[Task requirements]:
Starting at the line that contains "Image resolution: width=1024" and running through the end of the rows, rewrite those lines with "Hardware" renamed to "Network" and everything else left unchanged.

:::::

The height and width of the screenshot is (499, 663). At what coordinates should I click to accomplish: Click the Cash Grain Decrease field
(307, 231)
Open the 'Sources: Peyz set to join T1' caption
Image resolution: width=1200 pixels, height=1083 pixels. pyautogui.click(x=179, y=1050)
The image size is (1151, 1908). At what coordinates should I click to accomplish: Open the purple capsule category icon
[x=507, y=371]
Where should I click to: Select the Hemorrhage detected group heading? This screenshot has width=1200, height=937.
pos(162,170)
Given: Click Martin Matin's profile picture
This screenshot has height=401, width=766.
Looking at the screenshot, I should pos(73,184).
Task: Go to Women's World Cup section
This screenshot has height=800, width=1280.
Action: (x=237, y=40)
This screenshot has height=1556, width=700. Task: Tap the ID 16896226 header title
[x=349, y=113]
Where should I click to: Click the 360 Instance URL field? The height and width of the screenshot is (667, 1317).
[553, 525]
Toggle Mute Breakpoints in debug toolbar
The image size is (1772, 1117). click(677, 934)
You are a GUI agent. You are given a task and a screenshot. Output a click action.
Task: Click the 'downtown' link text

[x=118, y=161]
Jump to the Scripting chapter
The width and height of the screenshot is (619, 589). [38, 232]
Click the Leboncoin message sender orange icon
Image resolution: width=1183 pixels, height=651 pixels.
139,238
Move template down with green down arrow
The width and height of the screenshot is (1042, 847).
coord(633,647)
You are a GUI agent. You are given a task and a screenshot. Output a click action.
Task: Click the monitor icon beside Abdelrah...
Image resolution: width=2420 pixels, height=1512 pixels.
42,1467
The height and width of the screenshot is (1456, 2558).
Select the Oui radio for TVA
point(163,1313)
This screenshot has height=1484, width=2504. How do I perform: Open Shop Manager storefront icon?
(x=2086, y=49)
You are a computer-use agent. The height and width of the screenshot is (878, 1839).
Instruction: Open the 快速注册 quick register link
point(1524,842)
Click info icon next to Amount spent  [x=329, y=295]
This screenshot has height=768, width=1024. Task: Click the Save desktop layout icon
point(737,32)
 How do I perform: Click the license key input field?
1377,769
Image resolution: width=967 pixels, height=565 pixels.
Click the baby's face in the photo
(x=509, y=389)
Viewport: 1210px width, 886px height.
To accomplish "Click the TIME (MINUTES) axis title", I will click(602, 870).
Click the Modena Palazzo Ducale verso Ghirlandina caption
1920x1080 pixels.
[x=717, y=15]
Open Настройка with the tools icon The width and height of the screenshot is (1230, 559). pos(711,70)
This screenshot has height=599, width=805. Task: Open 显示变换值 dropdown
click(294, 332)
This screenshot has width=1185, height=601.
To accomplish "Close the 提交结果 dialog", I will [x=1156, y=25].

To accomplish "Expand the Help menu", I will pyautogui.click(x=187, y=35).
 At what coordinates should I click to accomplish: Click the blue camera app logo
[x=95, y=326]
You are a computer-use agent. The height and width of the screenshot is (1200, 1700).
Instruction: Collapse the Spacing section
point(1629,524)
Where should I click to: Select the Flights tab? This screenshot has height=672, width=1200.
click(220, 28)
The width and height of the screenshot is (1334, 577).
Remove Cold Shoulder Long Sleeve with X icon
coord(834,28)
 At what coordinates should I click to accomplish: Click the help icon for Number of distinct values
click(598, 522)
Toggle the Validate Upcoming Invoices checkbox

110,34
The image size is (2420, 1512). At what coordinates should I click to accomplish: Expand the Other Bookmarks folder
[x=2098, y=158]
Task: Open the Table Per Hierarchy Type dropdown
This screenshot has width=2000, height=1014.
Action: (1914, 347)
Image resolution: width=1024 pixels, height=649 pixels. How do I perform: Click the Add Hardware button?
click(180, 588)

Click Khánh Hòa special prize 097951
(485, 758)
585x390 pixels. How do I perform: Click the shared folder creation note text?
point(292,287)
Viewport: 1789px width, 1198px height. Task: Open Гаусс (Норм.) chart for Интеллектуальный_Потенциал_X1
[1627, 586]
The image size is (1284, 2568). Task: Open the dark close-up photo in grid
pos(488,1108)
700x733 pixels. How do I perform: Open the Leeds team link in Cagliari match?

:::::

[Answer to the task]:
Image resolution: width=1024 pixels, height=649 pixels. How do I perform: Click the Add Network button?
click(180, 588)

Click Khánh Hòa special prize 097951
(485, 758)
585x390 pixels. How do I perform: Click the shared folder creation note text?
point(292,287)
Viewport: 1789px width, 1198px height. Task: Open Гаусс (Норм.) chart for Интеллектуальный_Потенциал_X1
[1627, 586]
The image size is (1284, 2568). Task: Open the dark close-up photo in grid
pos(488,1108)
700x733 pixels. How do I perform: Open the Leeds team link in Cagliari match?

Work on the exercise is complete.